Dataset records:
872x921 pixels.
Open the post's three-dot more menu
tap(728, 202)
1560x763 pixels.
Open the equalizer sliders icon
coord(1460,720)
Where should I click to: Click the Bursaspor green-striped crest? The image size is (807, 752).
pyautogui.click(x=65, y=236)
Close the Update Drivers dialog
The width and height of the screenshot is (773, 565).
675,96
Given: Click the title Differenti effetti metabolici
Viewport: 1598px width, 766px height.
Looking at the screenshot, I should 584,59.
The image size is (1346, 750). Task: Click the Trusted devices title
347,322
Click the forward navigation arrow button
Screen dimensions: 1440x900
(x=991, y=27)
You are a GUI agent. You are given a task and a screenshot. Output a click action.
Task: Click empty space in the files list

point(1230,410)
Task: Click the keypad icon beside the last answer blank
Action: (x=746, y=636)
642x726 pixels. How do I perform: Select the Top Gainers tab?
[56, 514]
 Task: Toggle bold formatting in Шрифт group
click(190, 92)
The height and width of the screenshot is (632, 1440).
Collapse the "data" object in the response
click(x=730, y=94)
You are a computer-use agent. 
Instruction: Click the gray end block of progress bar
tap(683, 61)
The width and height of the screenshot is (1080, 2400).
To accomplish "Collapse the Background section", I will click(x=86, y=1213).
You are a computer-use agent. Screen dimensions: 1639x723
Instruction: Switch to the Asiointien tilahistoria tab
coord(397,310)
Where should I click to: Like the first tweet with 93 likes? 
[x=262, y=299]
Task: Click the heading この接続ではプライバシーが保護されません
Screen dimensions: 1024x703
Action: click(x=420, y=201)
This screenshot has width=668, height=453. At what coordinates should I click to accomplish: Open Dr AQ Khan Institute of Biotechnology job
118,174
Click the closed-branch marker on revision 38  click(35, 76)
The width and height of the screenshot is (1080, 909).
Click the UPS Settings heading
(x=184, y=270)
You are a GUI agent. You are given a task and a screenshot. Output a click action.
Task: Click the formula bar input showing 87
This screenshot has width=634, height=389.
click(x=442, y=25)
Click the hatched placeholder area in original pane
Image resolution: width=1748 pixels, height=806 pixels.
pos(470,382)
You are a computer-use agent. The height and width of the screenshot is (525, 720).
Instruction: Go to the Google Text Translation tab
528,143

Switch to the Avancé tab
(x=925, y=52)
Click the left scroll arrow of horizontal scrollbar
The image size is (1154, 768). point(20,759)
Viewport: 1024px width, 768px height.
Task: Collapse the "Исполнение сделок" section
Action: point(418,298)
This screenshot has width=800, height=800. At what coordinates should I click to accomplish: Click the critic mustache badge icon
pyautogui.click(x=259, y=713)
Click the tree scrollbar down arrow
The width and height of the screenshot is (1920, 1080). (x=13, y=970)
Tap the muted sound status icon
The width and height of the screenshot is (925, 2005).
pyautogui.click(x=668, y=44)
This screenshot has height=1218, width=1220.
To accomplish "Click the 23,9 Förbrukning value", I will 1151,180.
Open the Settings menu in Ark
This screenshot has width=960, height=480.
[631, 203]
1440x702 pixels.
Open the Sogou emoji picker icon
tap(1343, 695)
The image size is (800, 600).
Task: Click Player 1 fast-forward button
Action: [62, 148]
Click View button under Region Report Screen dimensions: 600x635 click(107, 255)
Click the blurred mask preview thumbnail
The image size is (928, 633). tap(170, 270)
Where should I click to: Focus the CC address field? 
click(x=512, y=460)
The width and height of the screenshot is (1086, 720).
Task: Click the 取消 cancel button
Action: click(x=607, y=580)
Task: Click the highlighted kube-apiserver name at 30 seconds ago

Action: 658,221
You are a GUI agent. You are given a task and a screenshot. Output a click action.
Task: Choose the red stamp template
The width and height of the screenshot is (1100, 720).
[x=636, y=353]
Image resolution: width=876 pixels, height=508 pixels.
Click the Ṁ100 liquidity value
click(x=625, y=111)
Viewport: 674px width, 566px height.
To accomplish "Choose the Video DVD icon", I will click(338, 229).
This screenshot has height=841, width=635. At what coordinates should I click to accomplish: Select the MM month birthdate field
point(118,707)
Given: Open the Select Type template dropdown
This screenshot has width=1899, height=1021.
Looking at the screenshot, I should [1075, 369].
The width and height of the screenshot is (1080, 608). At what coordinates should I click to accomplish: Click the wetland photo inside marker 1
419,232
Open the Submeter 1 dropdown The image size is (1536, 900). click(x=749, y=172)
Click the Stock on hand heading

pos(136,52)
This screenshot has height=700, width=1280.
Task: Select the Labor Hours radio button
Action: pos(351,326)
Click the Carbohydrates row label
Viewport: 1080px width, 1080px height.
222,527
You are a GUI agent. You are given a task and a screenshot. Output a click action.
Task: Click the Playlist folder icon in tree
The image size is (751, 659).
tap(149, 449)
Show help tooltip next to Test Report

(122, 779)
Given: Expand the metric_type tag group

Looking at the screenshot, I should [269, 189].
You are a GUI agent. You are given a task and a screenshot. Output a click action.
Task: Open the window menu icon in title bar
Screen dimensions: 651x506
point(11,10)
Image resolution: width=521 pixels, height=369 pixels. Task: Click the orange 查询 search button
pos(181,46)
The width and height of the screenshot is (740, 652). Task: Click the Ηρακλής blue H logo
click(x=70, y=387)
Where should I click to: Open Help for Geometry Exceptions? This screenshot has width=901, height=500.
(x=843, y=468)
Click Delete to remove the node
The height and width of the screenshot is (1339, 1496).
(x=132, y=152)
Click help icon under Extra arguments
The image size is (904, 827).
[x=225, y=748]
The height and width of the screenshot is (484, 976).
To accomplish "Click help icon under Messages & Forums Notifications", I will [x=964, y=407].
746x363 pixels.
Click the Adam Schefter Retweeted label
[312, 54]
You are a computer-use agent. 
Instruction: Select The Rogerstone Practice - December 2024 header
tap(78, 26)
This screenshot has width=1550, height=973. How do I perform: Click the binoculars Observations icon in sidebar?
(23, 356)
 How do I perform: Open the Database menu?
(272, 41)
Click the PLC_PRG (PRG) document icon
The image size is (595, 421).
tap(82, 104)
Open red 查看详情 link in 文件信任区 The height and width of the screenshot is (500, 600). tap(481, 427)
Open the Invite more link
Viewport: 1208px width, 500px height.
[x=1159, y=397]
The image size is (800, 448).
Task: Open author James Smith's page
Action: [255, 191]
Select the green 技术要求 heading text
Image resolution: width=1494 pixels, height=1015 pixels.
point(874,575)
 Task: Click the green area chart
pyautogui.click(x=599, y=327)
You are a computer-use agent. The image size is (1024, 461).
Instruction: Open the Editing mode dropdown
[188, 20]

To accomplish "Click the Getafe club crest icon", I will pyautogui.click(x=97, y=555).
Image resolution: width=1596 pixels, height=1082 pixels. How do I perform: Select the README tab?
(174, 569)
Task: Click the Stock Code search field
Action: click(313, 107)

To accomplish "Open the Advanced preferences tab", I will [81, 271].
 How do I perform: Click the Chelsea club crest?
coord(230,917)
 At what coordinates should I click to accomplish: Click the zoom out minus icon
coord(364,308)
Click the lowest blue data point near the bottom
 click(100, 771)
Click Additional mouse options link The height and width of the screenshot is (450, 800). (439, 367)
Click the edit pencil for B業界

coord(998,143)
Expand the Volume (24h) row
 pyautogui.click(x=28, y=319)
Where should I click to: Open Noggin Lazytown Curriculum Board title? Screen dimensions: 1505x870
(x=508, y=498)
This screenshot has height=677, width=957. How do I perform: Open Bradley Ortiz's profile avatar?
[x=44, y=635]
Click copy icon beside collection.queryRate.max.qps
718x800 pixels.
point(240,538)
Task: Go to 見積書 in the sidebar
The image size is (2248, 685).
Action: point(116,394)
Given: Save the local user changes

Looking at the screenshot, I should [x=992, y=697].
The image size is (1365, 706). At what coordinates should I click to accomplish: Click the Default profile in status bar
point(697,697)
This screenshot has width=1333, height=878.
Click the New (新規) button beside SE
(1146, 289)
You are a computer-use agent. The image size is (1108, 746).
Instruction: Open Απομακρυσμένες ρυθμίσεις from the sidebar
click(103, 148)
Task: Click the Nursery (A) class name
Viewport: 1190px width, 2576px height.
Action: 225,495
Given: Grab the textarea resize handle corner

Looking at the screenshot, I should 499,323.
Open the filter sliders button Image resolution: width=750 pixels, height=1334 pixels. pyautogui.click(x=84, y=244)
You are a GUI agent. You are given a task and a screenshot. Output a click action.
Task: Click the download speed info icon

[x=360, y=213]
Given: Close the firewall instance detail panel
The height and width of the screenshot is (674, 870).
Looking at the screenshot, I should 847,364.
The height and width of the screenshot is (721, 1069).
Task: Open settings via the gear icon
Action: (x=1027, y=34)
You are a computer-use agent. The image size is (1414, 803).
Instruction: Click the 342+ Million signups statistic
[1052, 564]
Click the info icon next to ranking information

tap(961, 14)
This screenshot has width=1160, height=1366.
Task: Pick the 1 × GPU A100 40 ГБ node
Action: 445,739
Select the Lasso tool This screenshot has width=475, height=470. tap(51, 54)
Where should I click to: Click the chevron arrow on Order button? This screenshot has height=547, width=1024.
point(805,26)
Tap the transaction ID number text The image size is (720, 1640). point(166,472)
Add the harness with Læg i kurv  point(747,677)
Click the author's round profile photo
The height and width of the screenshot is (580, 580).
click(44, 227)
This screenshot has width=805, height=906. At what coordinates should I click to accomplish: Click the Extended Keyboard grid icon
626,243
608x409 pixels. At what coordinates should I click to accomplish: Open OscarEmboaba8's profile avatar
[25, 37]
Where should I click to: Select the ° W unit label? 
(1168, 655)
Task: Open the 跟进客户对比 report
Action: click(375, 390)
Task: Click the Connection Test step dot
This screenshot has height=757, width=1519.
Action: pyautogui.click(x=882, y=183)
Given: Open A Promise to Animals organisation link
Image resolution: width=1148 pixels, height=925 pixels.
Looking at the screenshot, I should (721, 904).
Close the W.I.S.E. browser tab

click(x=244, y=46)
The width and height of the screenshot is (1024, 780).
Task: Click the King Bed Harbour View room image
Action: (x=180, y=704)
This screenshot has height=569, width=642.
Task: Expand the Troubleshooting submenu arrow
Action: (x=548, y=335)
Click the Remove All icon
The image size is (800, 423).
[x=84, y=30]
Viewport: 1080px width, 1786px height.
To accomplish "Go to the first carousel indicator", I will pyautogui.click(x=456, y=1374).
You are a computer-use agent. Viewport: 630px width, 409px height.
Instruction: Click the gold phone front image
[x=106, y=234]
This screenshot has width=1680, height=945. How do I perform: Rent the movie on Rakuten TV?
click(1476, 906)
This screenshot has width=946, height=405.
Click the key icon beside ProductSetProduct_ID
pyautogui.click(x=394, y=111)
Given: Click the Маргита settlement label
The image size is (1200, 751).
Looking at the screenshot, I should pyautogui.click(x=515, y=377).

Task details
An exact, complete copy of the lines above from the one with "718x800 pixels." through the one with "Task: Click the Nursery (A) class name" is the whole answer.

Solution to the exercise
718x800 pixels.
point(240,538)
Task: Go to 見積書 in the sidebar
The image size is (2248, 685).
Action: point(116,394)
Given: Save the local user changes

Looking at the screenshot, I should [x=992, y=697].
The image size is (1365, 706). At what coordinates should I click to accomplish: Click the Default profile in status bar
point(697,697)
This screenshot has width=1333, height=878.
Click the New (新規) button beside SE
(1146, 289)
You are a computer-use agent. The image size is (1108, 746).
Instruction: Open Απομακρυσμένες ρυθμίσεις from the sidebar
click(103, 148)
Task: Click the Nursery (A) class name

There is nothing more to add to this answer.